The criteria of our government insurance for statin is LDL>100 mg/dL or total cholesterol >200 mg/dL. Only 30.5% patients meet the criteria (non-remodeling vs remodeling group: 17[28.8%] vs 8 [34.8%], P = 0.6). Then use of statin depended on physicians and patients’ decision when the government insurance did not cover the cost of statin. This could explain the low percentage of patients taking statins although about 80% patients have LDL>70 mg/dL in both groups (53[89.8%] vs 20 [87%]).

Conclusions

LV remodeling occurred in 28.9% of AMI patients with preserved EF even after PCI. The 2D speckle tracking echocardiography was a promising, feasible, and noninvasive modality to evaluate myocardial deformation in this cohort. In the present study, InjLS was an independent predictor for LV remodeling in patients with preserved EF.

The database of the present study.

(XLSX)

Click here for additional data file.

Table 6

Echocardiographic findings in STEMI patients.

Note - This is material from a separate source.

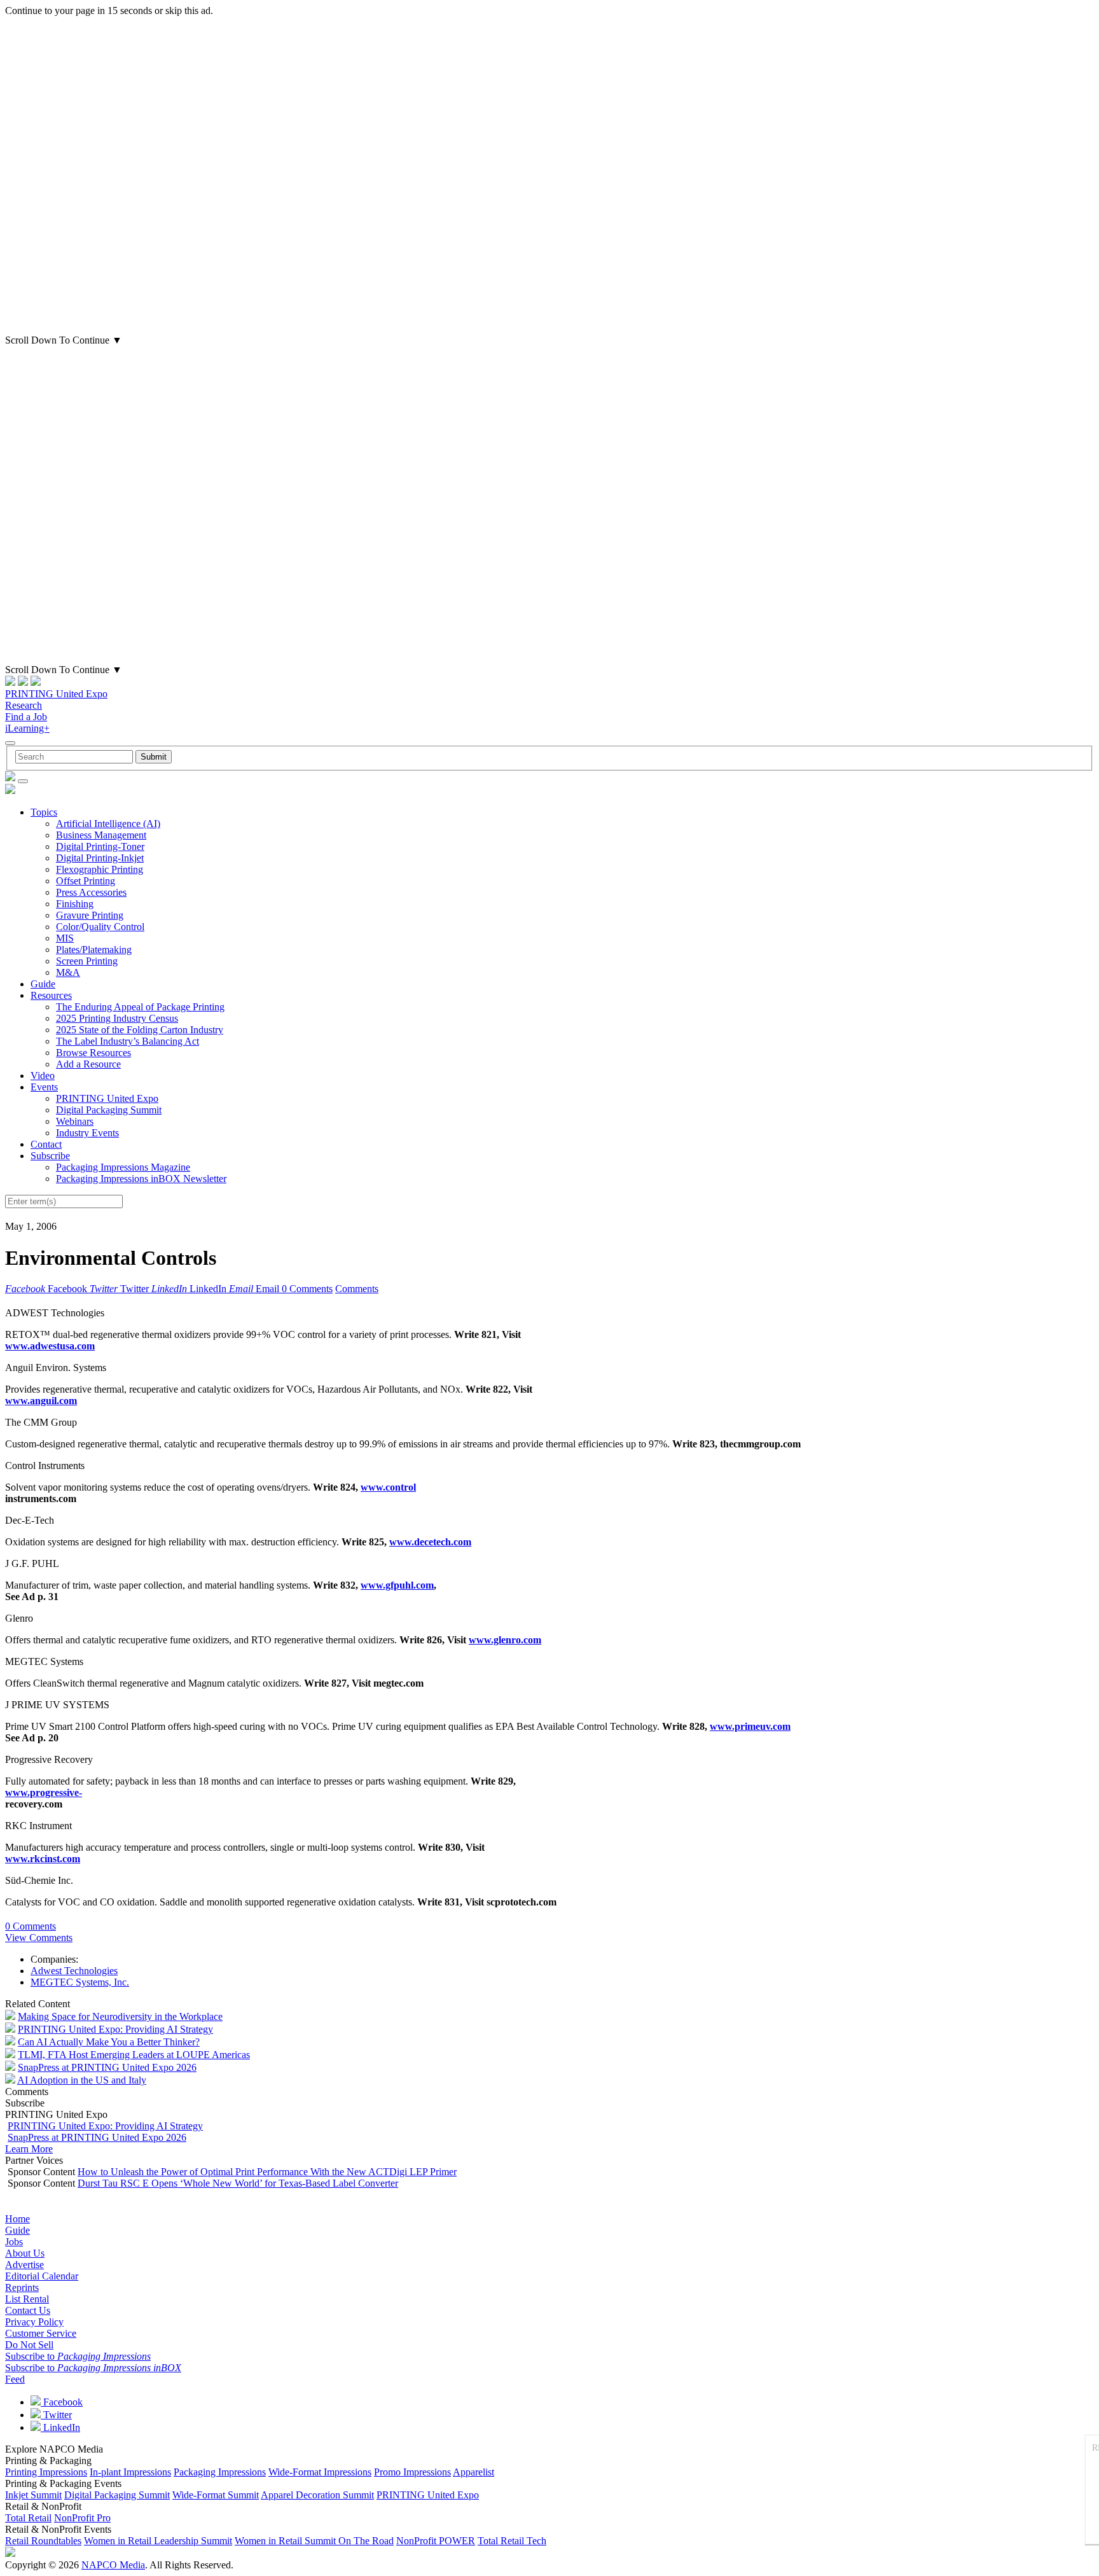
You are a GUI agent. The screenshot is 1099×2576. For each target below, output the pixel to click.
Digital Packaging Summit (109, 1109)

	Nonremodeling (N = 35)	Remodeling (N = 19)	p Value
Baseline echocardiography after admission (days)	2.9 ± 1.4	3.3 ± 2.1	0.4
Baseline echocardiography after PCI (days)	2.8 ± 1.4	3.3 ± 2.0	0.37
Heart rate (baseline) (bpm)	72 ± 16	77 ± 17	0.36
Heart rate (6th month) (bpm)	72 ± 12	69 ± 11	0.43
Ejection fraction (baseline) (%)	56.6 ± 7.9	57.6 ± 11.3	0.7
Ejection fraction (6th month) (%)	62.8 ± 9.1	54.5 ± 7.9	<0.01*
Left ventricular end-diastolic volume (baseline) (mL)	116 ± 29	88 ± 25	< 0.01*
Left ventricular end-diastolic volume (6th month) (mL)	111 ± 25	121 ± 37	0.31
Left ventricular end-systolic volume (baseline) (mL)	51 ± 16	37 ± 14	< 0.01*
Left ventricular end-systolic volume (6th months) (mL)	42 ± 15	56 ± 24	<0.01*
Stroke volume index (mL/m2)	39.6 ± 11.7	35 ± 10.7	0.18
Left atrial volume index (mL/m2)	33.3 ± 8.3	34.9 ± 11.6	0.59
Mitral inflow
• E (cm/s)	82.6 ± 18.0	86.0 ± 19.1	0.52
• A (cm/s)	79.1 ± 24.1	85 ± 31.3	0.45
• E/A	1.15 ± 0.47	1.14 ± 0.5	0.97
Deceleration time (ms)	204.6 ± 71.7	194.2 ± 66.2	0.62
Tissue Doppler image
• E/e′	14.27 ± 5.14	16.56 ± 6.05	0.16
WMSI	1.31 ± 0.19	1.42 ± 0.26	0.1

* = p Vale <0.05; for acronym key, see Table 2.